| Your instructions |
Each record needs to be transcribed exactly.

| Material for this exercise |
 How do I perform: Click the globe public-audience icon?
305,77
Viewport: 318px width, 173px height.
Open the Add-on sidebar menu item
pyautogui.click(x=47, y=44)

| Answer to the problem |
 How do I perform: Click the globe public-audience icon?
305,77
Viewport: 318px width, 173px height.
Open the Add-on sidebar menu item
pyautogui.click(x=47, y=44)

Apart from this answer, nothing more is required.